執筆者:九州大学病院 血液・腫瘍・心血管内科(九州がんプロ修了生) 中野 倫孝

 

○期日 平成29年12月16日(土)

○場所 丸の内トラストシティ(東京)

○会議名

 12:00~14:00 AIO-WJOG YMO Round-Table Discussion

 15:00~18:00 AIO-WJOG Joint Conference on Gastrointestinal Cancer

 

○報告内容

 ドイツの臨床試験グループであるAIOと、日本の臨床試験グループの西日本がん研究機構(WJOG)の協力のもと、若手の腫瘍内科医(Young Medical Oncologist: YMO)の育成を主眼においたプログラム「AIO-WJOG YMO Round-Table Discussion」(12:00-15:00)が開催されました。

 WJOGよりFacilitatorとして愛知県がんセンター 室圭先生をはじめ、九州大学九州連携臨床腫瘍学 馬場英司先生、聖マリアンナ大学 中島貴子先生、静岡がんセンター 山崎健太郎先生、愛知県がんセンター 谷口浩也先生、AIOよりUlm大学 Thomas Seufferlein先生、Andreas Berger先生、Munich大学 Dominik Modest先生が参加し、また本学の3名の九州がんプロプラン教員、修了生、大学院生(土橋賢司、中野倫孝、花村文康)を含む、参加者計19名が議論に加わりました。

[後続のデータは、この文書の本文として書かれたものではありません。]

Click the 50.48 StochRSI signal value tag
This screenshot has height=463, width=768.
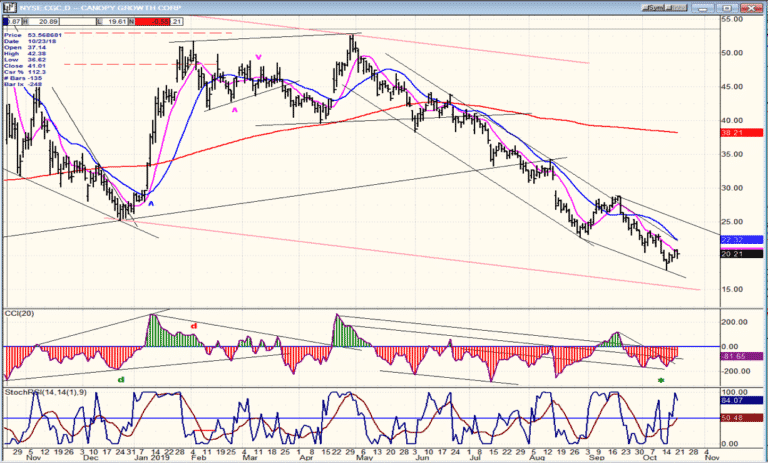tap(742, 417)
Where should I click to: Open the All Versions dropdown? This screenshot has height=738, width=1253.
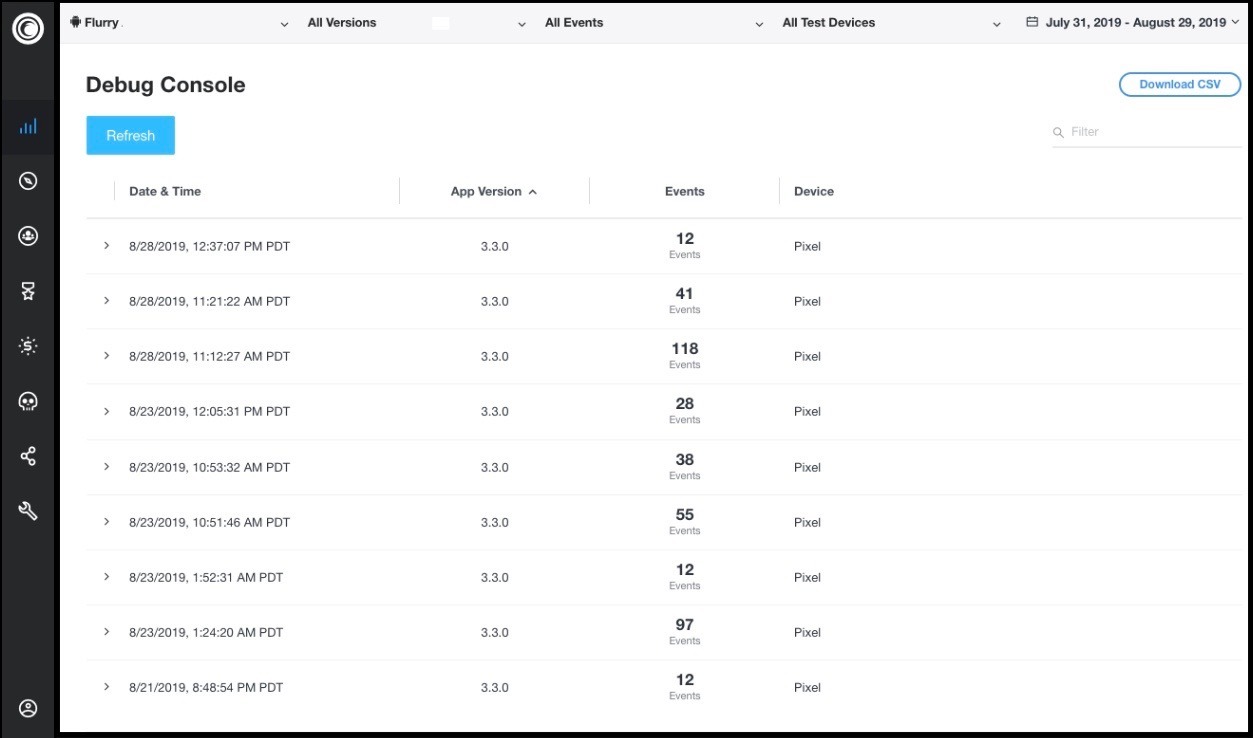pos(416,23)
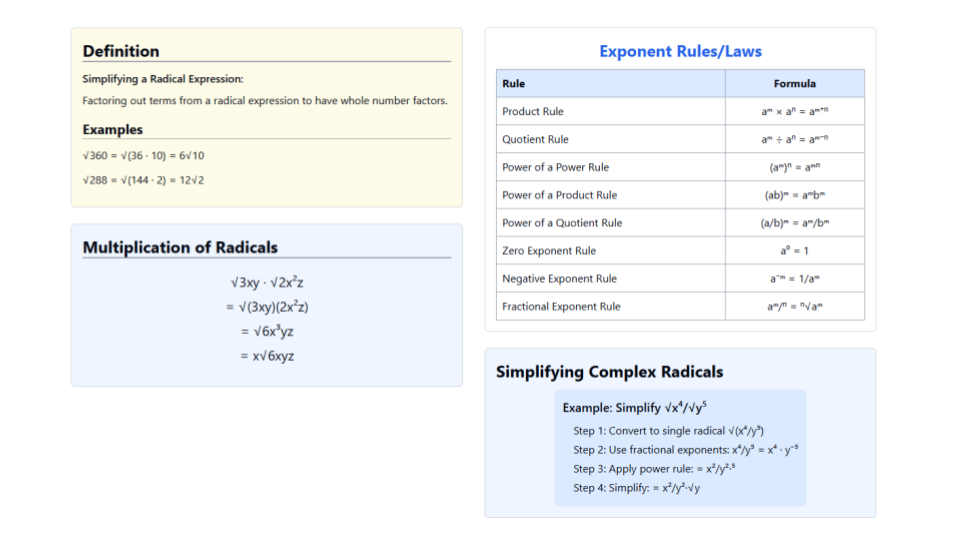
Task: Select the √360 example line
Action: (143, 156)

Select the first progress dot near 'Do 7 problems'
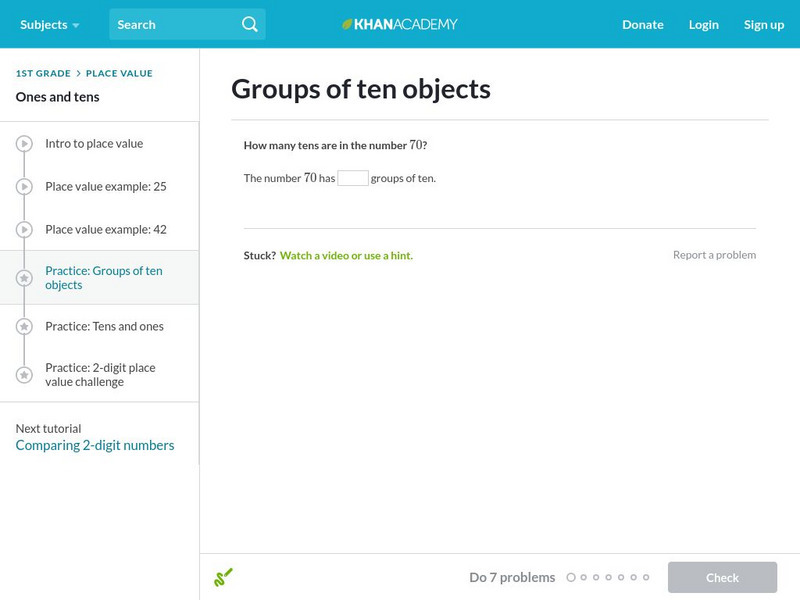pyautogui.click(x=571, y=577)
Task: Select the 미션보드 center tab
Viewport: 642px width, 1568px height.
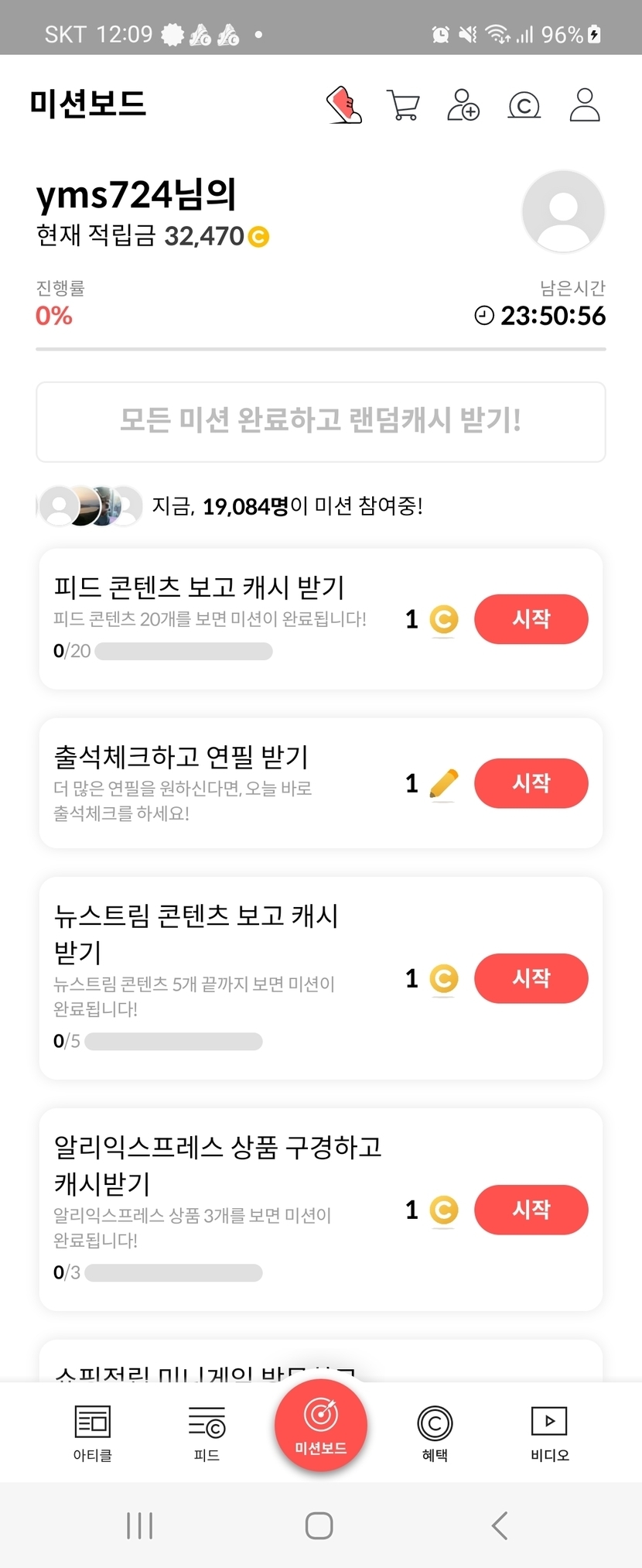Action: (320, 1426)
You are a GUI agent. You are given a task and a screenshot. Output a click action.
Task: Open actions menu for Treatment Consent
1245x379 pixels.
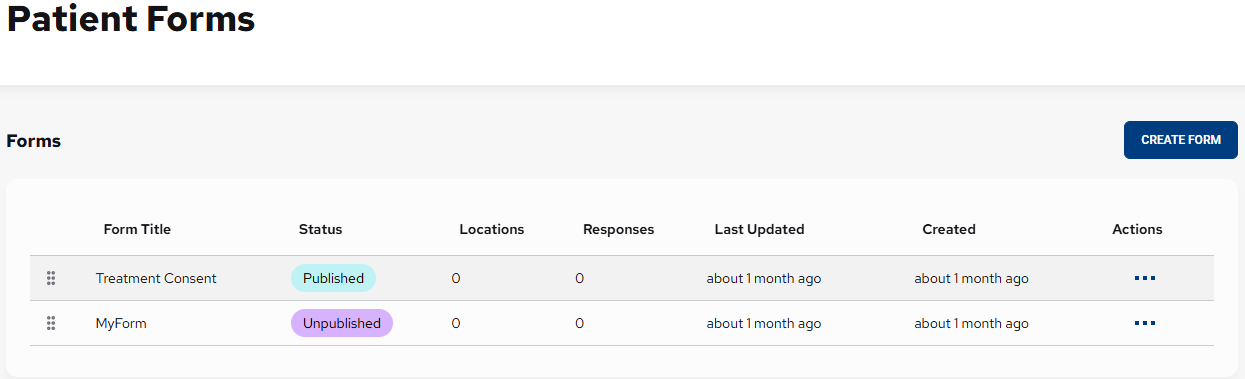(1145, 278)
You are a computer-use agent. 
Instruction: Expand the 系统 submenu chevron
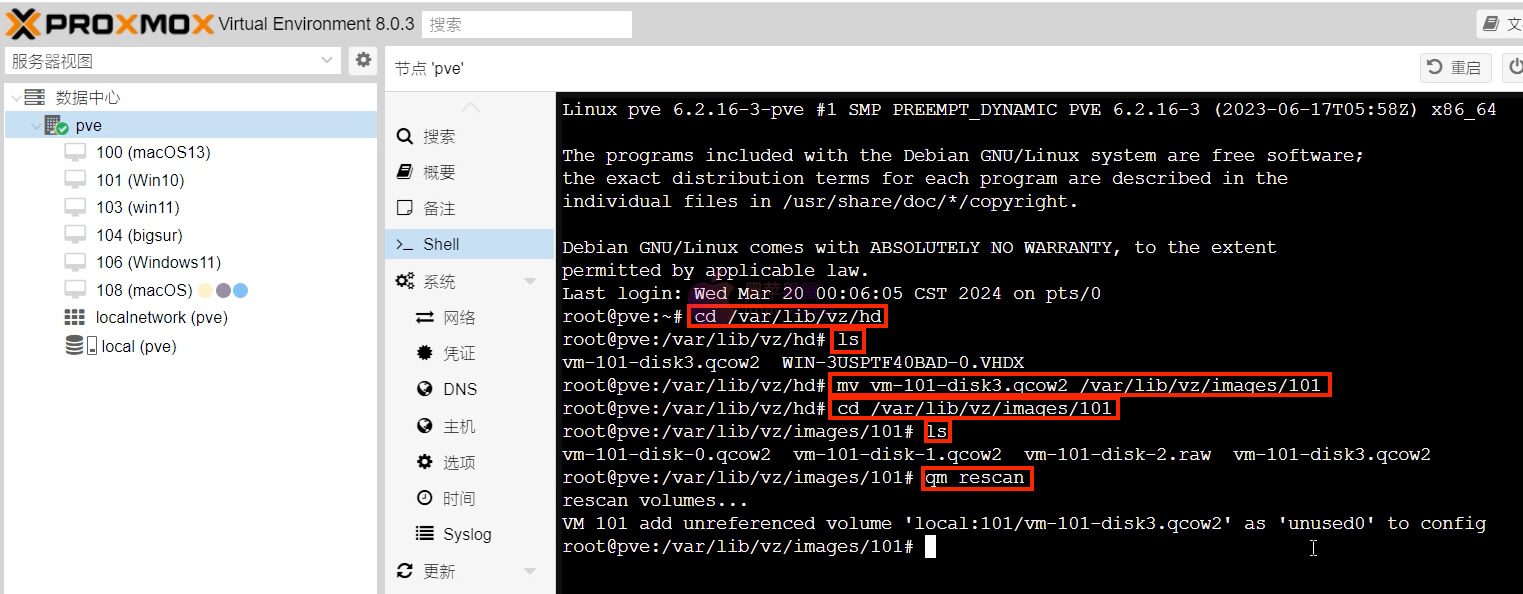tap(529, 280)
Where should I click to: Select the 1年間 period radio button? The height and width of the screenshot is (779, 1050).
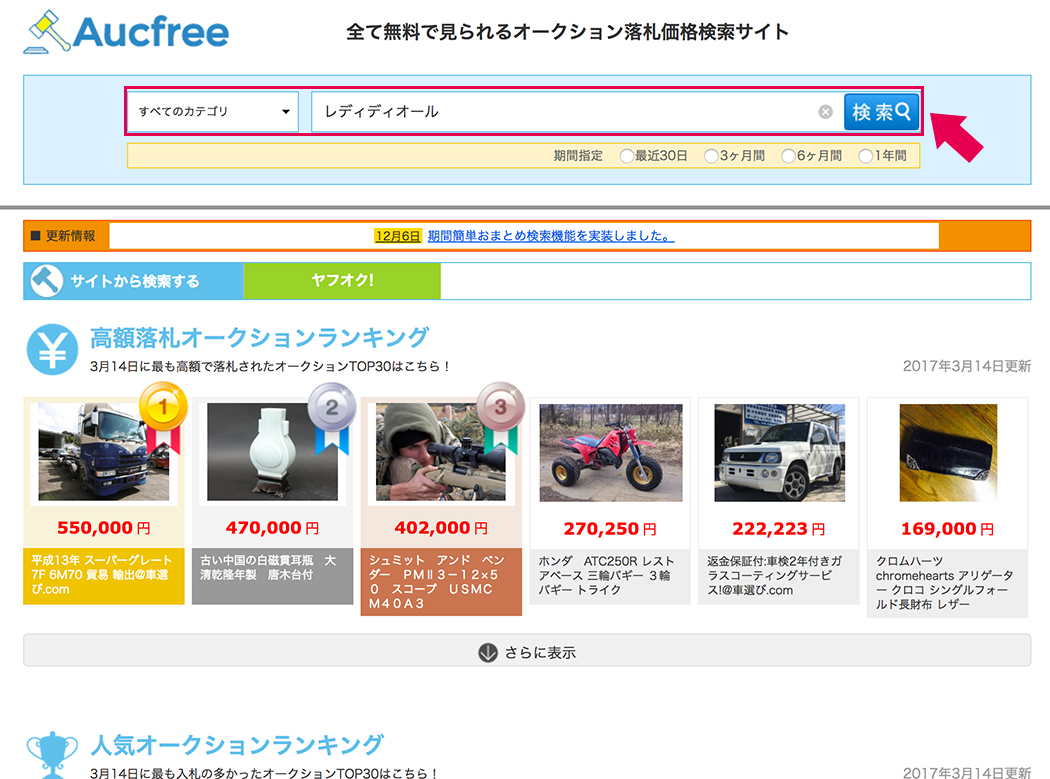(x=866, y=156)
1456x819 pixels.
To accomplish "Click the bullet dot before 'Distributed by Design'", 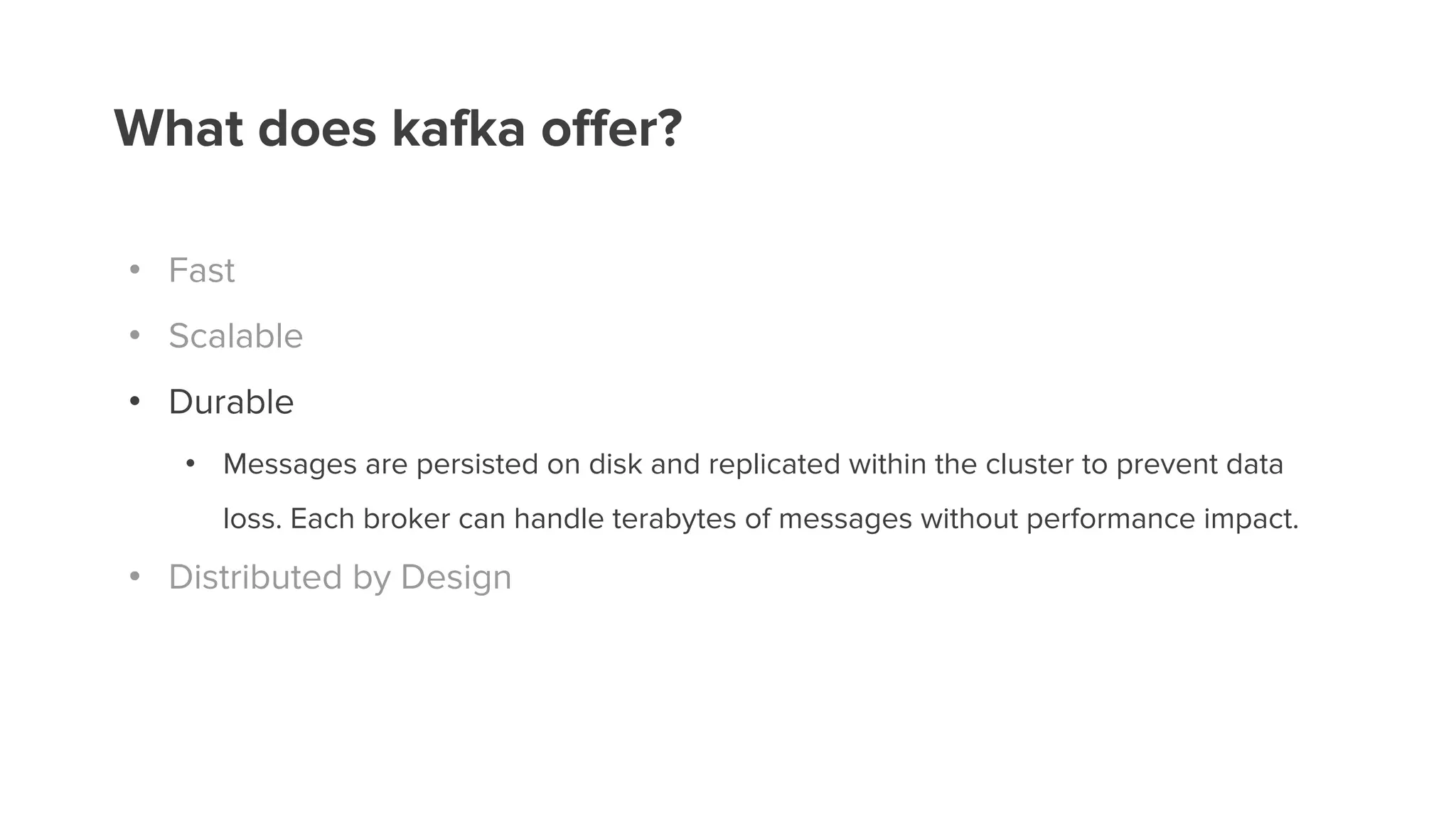I will pos(134,577).
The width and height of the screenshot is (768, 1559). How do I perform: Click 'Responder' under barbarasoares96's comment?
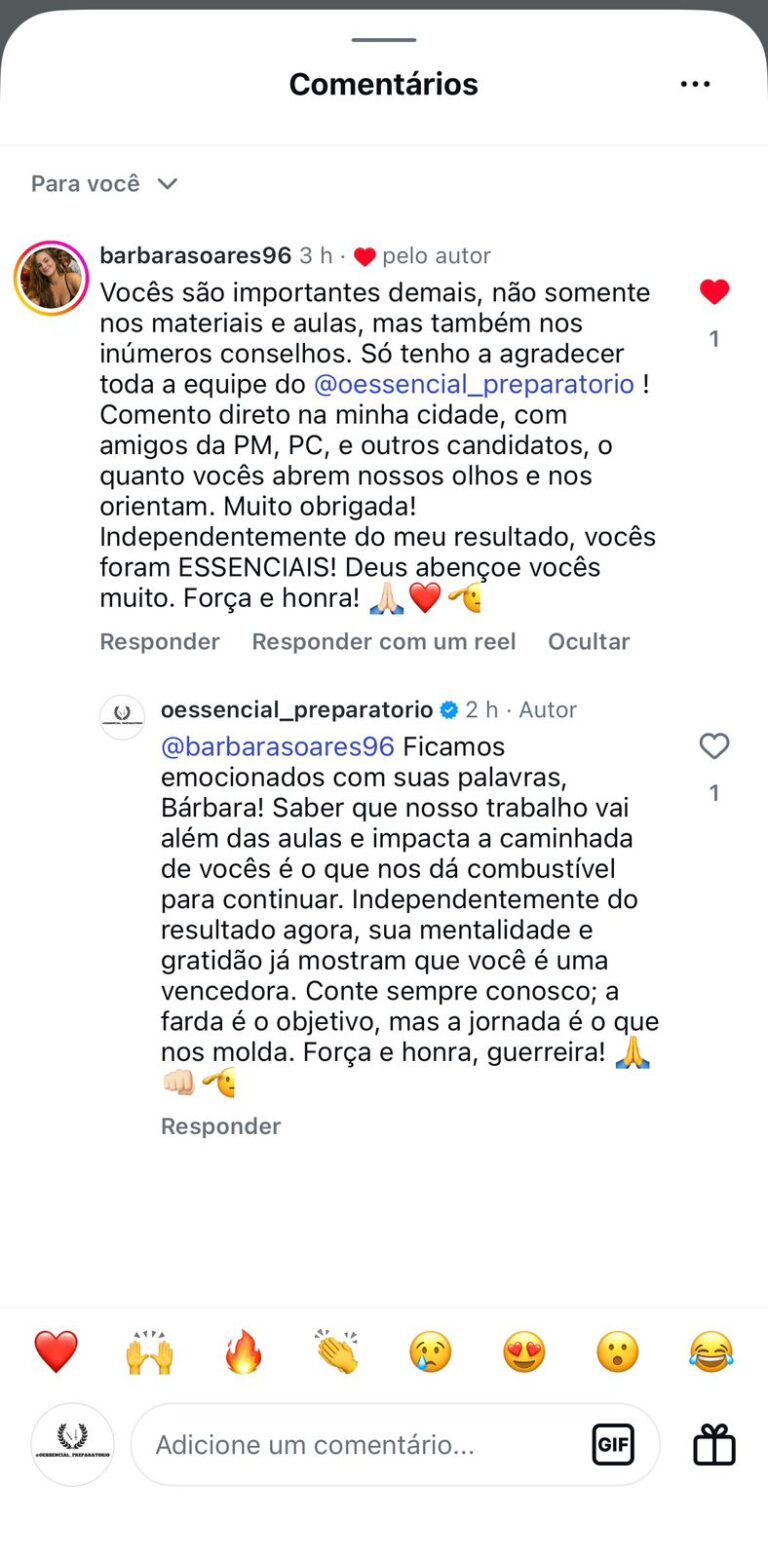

 WJOGより3名、AIOより2名の若手医師が主任研究者として携わっている臨床試験に関して紹介の後、質疑応答が行われました。いずれの臨床試験も興味深く、特にAIOでは血中DNAをバイオマーカーにした術後補助化学療法、RASのアレル頻度に基づく抗EGFR薬の有効性の検討など、盛んにトランスレーショナルリサーチが行われていました。若手医師の育成・交流を目的とした本会議において、海外の臨床試験の考え方に触れ、国内の同世代の医師と意見交換する機会をえることが出来、とても有意義なものでした。

 

 引き続き開催された「AIO-WJOG Joint Conference on Gastrointestinal Cancer」(15:00-18:00)においては、前述のYMOのメンバーが中心となり、全国から医師が集まり、AIO・WJOGそれぞれのグループの歴史や現在の活動の概要の紹介からはじまりました。WJOGが呼吸器・消化器・乳腺の腫瘍を対象とするのに対して、AIOはより広い領域を網羅しており、Nature MedicineやLancet Oncology、Nature genetics誌等の基礎・臨床研究に多くの成果を報告するなど、大規模な活動を行っていることがわかりました。特筆すべきは、若手の人材育成システムとして、前述のYMOが臨床試験の立案に深く関わる仕組みになっています。AIOを構成する各施設からの推薦を受けたYMOが年に数回会議を行い、その中から練られたアイデアを基盤として、AIO全体に臨床試験を提案し、実行していくというシステムで、比較的経験年数の若い医師が、主任研究者として活動する背景となっているようです。その後、日本・ドイツ両国における保険制度・医薬品の承認審査プロセスの紹介があり、それぞれの国においてどのような背景をもとに、どのように臨床試験が組まれてきたのか、ということがとてもよく理解できました。

 

 このように、両グループが実際に顔を合わせて会議をするという場を通して今後も情報交換を続けていくことで、お互いに発展していくことができるのではないかと感じました。同時に若手オンコロジストとして出来ること、するべきことを、AIOのYMOを参考にしながら成長していくことができればと思いました。